Green Camp is a village in Marion County, Ohio, United States, standing at the confluence of the Scioto and Little Scioto Rivers. The population was 310 at the 2020 census. Green Camp is served by Elgin Local School District.

==History==
Green Camp was originally called Berwick, and under the latter name was laid out in 1838. The present name is derived from Green Camp Township.

==Geography==

According to the United States Census Bureau, the village has a total area of 0.34 sqmi, all land.

==Demographics==

Historical population
| Census | Pop. | Note | %± |
| 1880 | 312 |  | — |
| 1890 | 290 |  | −7.1% |
| 1900 | 369 |  | 27.2% |
| 1910 | 308 |  | −16.5% |
| 1920 | 278 |  | −9.7% |
| 1930 | 362 |  | 30.2% |
| 1940 | 327 |  | −9.7% |
| 1950 | 388 |  | 18.7% |
| 1960 | 492 |  | 26.8% |
| 1970 | 537 |  | 9.1% |
| 1980 | 475 |  | −11.5% |
| 1990 | 393 |  | −17.3% |
| 2000 | 342 |  | −13.0% |
| 2010 | 374 |  | 9.4% |
| 2020 | 310 |  | −17.1% |
| 2023 (est.) | 304 | Decrease | −1.9% |
U.S. Decennial Census

===2010 census===
As of the census of 2010, there were 374 people, 142 households, and 110 families residing in the village. The population density was 1100.0 PD/sqmi. There were 155 housing units at an average density of 455.9 /mi2. The racial makeup of the village was 96.5% White and 3.5% from two or more races. Hispanic or Latino of any race were 0.5% of the population.

There were 142 households, of which 35.9% had children under the age of 18 living with them, 54.9% were married couples living together, 14.8% had a female householder with no husband present, 7.7% had a male householder with no wife present, and 22.5% were non-families. 18.3% of all households were made up of individuals, and 10.5% had someone living alone who was 65 years of age or older. The average household size was 2.63 and the average family size was 2.99.

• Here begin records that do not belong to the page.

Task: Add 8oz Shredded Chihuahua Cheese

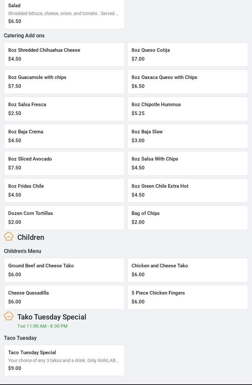Action: [x=64, y=54]
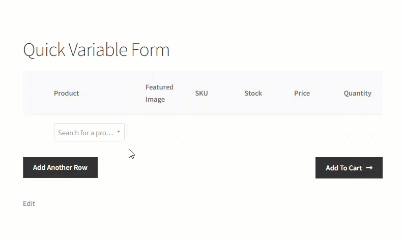Click the Quick Variable Form page heading
Viewport: 403px width, 240px height.
tap(96, 50)
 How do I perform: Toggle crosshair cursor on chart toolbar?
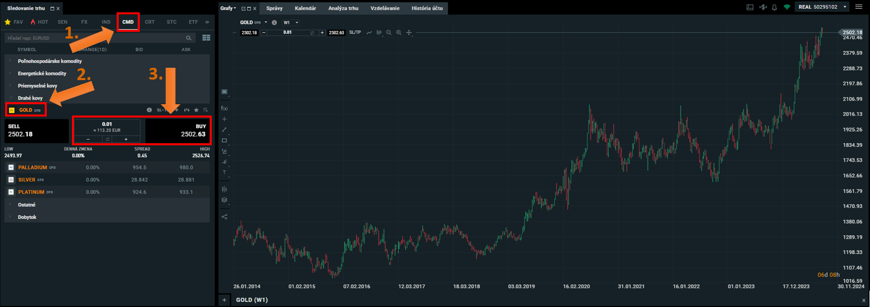tap(409, 32)
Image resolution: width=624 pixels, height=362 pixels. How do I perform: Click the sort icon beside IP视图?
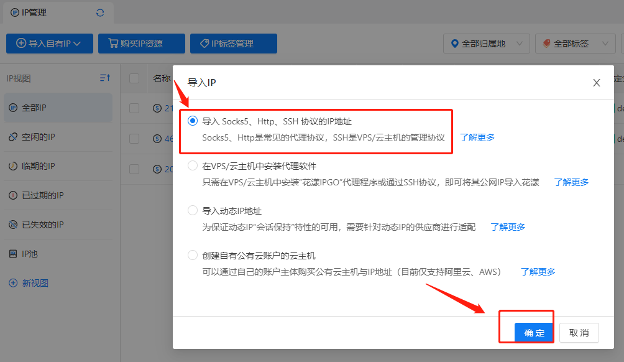[105, 78]
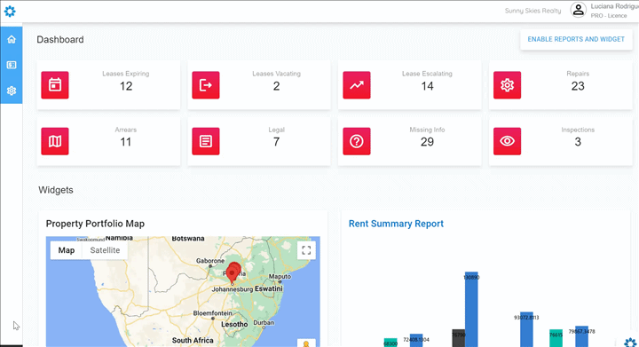The height and width of the screenshot is (347, 639).
Task: Click the Legal document icon
Action: click(206, 141)
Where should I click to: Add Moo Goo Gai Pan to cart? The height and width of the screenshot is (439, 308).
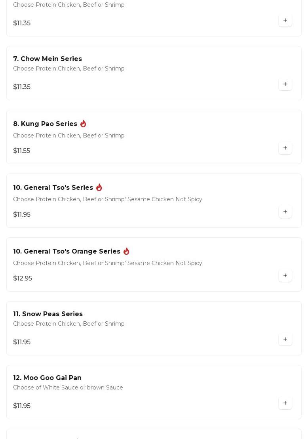[x=285, y=403]
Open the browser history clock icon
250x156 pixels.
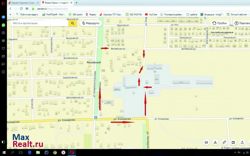3,72
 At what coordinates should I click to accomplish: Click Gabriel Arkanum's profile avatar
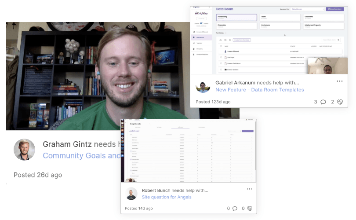[203, 86]
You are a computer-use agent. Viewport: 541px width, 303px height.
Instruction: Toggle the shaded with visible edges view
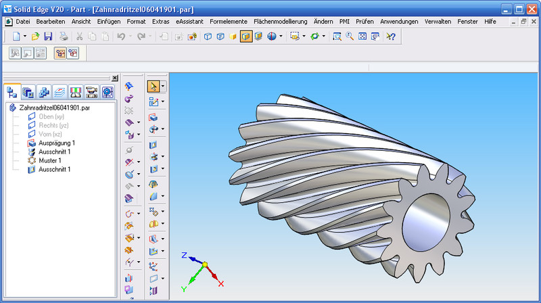(245, 36)
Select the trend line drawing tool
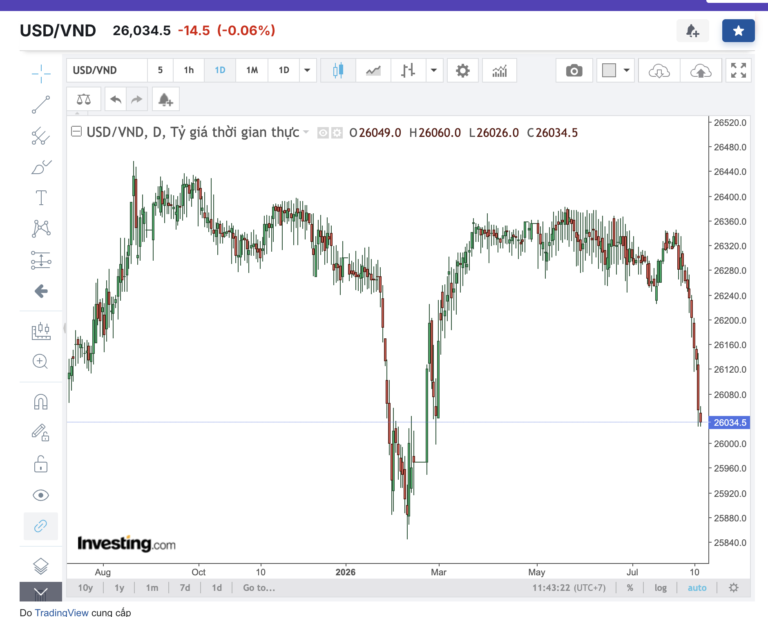Viewport: 768px width, 617px height. [41, 105]
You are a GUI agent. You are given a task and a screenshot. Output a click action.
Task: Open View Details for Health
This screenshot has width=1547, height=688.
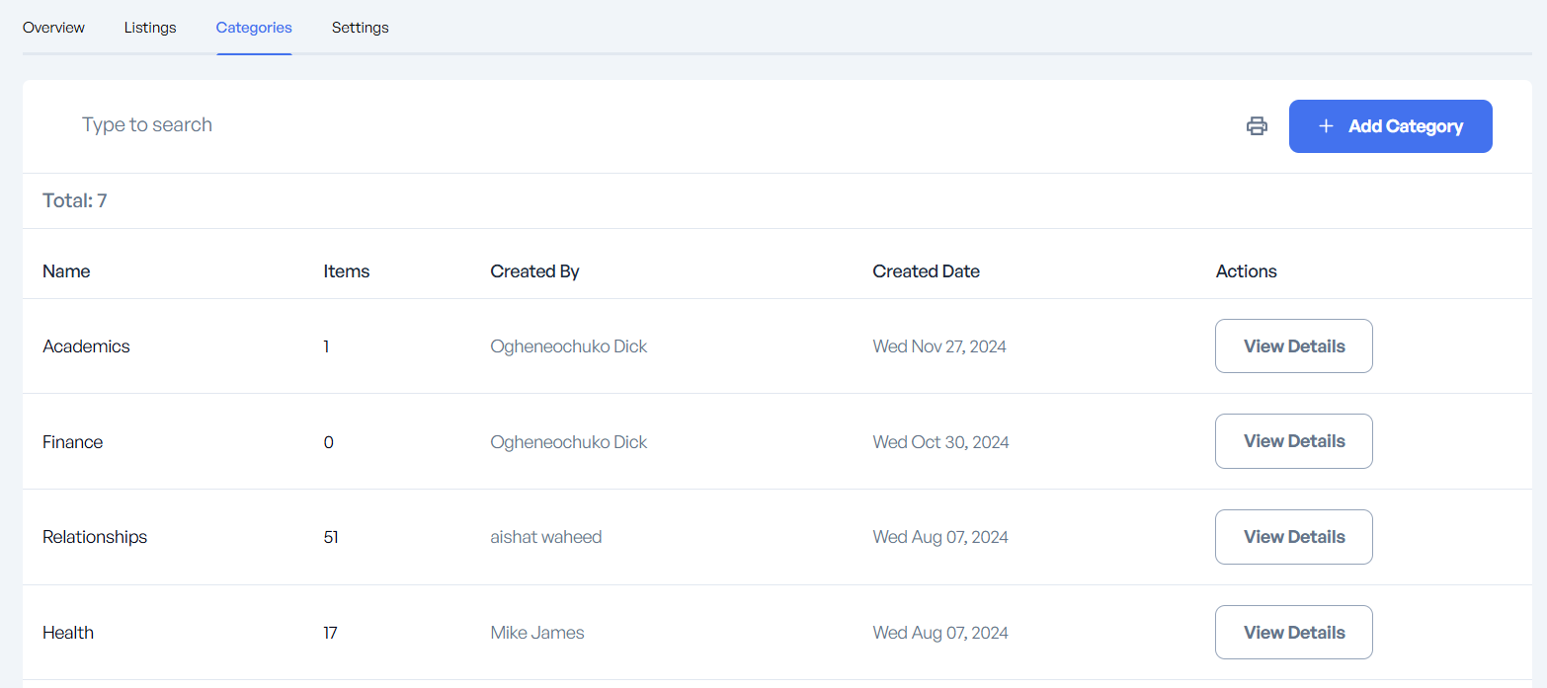tap(1293, 633)
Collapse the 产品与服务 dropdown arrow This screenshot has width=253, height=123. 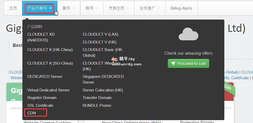(x=51, y=8)
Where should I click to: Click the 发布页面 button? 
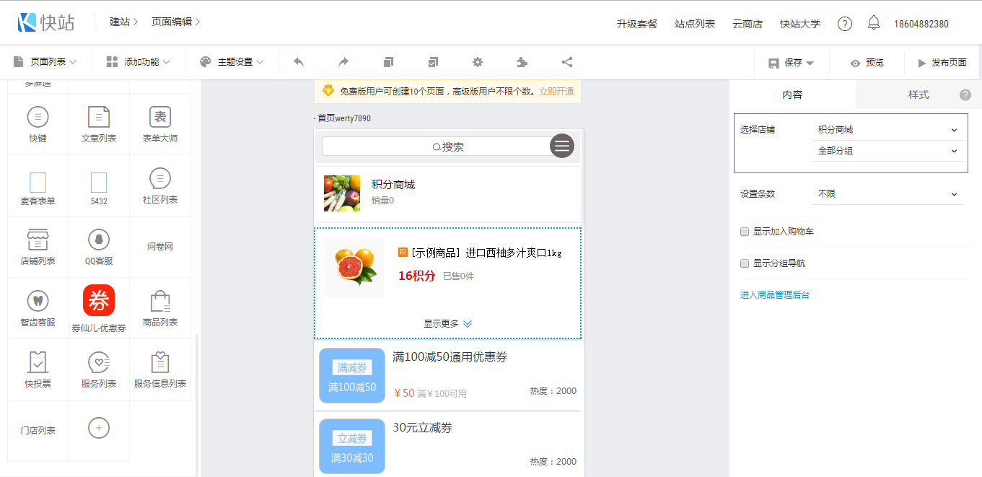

The median age in the village was 40 years. 25.7% of residents were under the age of 18; 6.9% were between the ages of 18 and 24; 27.7% were from 25 to 44; 25.7% were from 45 to 64; and 13.9% were 65 years of age or older. The gender makeup of the village was 54.3% male and 45.7% female.

===2000 census===
As of the census of 2000, there were 342 people, 133 households, and 102 families residing in the village. The population density was 1,007.8 PD/sqmi. There were 140 housing units at an average density of 412.5 /mi2. The racial makeup of the village was 99.71% White, and 0.29% from two or more races.

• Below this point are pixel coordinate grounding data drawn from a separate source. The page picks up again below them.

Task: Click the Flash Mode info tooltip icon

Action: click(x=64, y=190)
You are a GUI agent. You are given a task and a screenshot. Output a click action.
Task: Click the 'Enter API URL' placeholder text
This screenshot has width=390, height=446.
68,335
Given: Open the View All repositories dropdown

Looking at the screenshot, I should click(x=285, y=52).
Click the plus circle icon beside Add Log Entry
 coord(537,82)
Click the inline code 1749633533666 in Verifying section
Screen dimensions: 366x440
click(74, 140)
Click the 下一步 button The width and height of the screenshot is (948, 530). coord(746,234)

There were 133 households, out of which 31.6% had children under the age of 18 living with them, 59.4% were married couples living together, 9.8% had a female householder with no husband present, and 22.6% were non-families. 19.5% of all households were made up of individuals, and 8.3% had someone living alone who was 65 years of age or older. The average household size was 2.57 and the average family size was 2.92.

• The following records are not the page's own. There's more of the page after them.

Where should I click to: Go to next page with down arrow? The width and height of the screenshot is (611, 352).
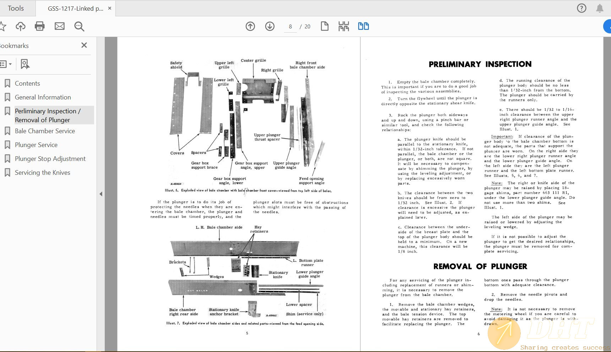pos(270,26)
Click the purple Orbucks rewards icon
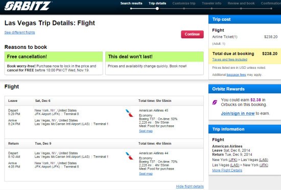 coord(215,102)
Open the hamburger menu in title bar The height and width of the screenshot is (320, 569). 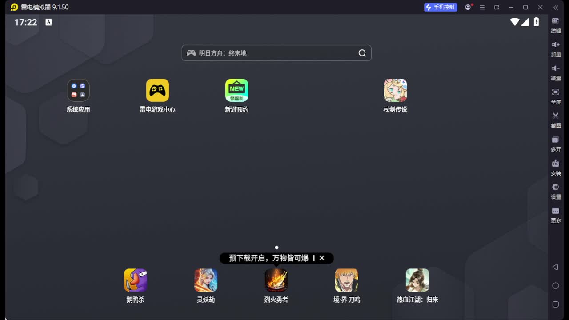(482, 7)
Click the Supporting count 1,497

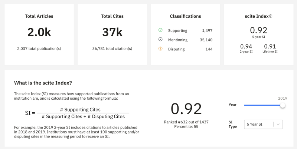click(207, 30)
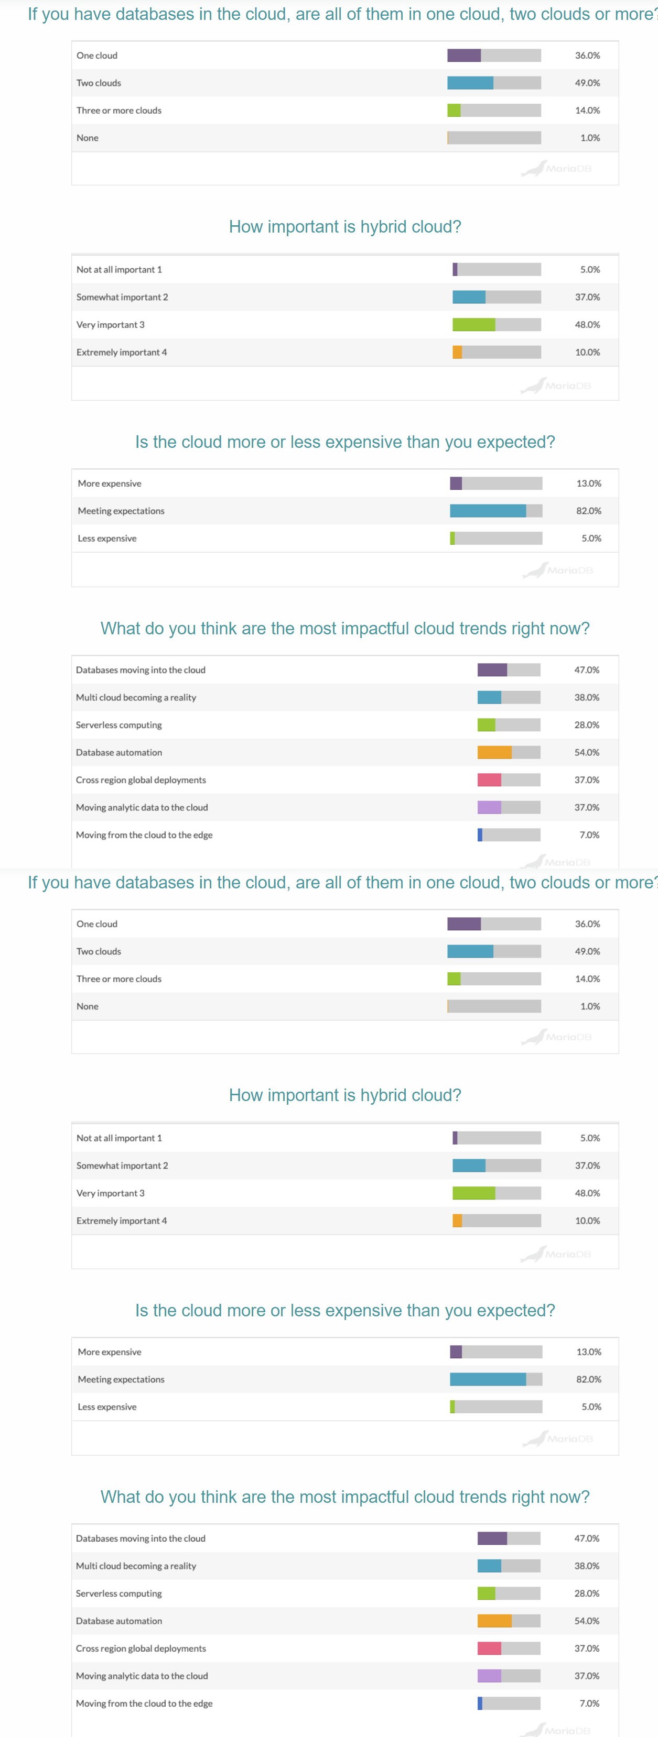Click the first 'Two clouds' 49.0% value
The image size is (658, 1737).
coord(587,83)
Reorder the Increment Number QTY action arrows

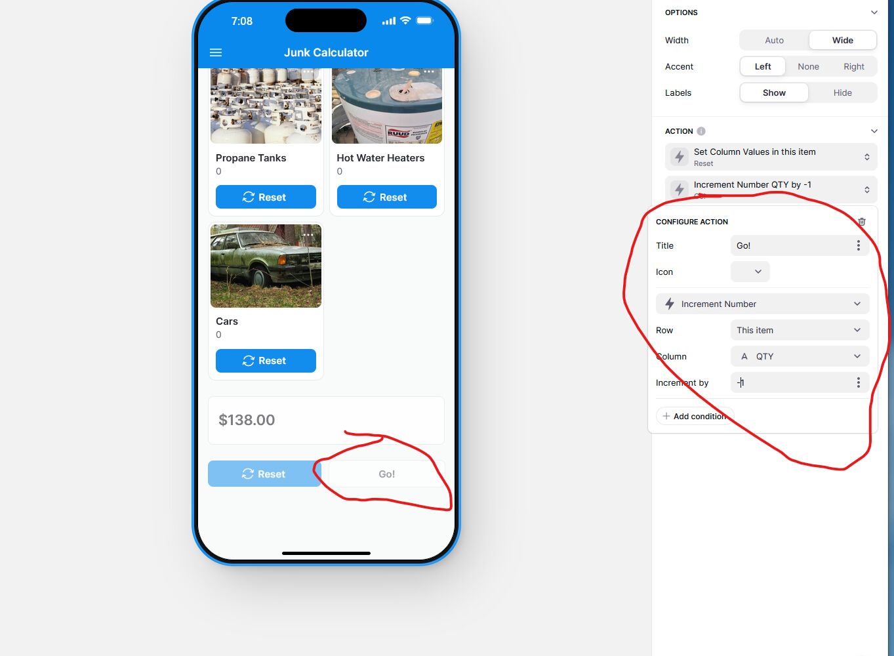866,190
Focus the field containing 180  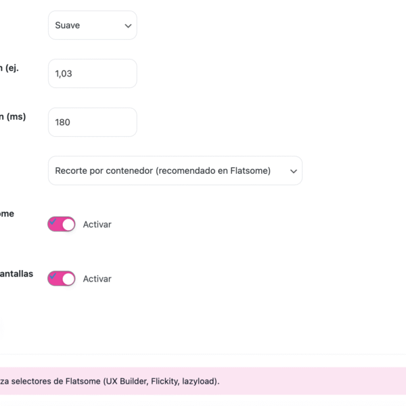93,122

In the village, the population was spread out, with 24.9% under the age of 18, 10.8% from 18 to 24, 30.7% from 25 to 44, 16.4% from 45 to 64, and 17.3% who were 65 years of age or older. The median age was 35 years. For every 100 females there were 108.5 males. For every 100 females age 18 and over, there were 100.8 males.

The median income for a household in the village was $42,188, and the median income for a family was $51,250. Males had a median income of $29,861 versus $25,500 for females. The per capita income for the village was $18,244. About 9.8% of families and 9.1% of the population were below the poverty line, including 11.0% of those under age 18 and 10.0% of those age 65 or over.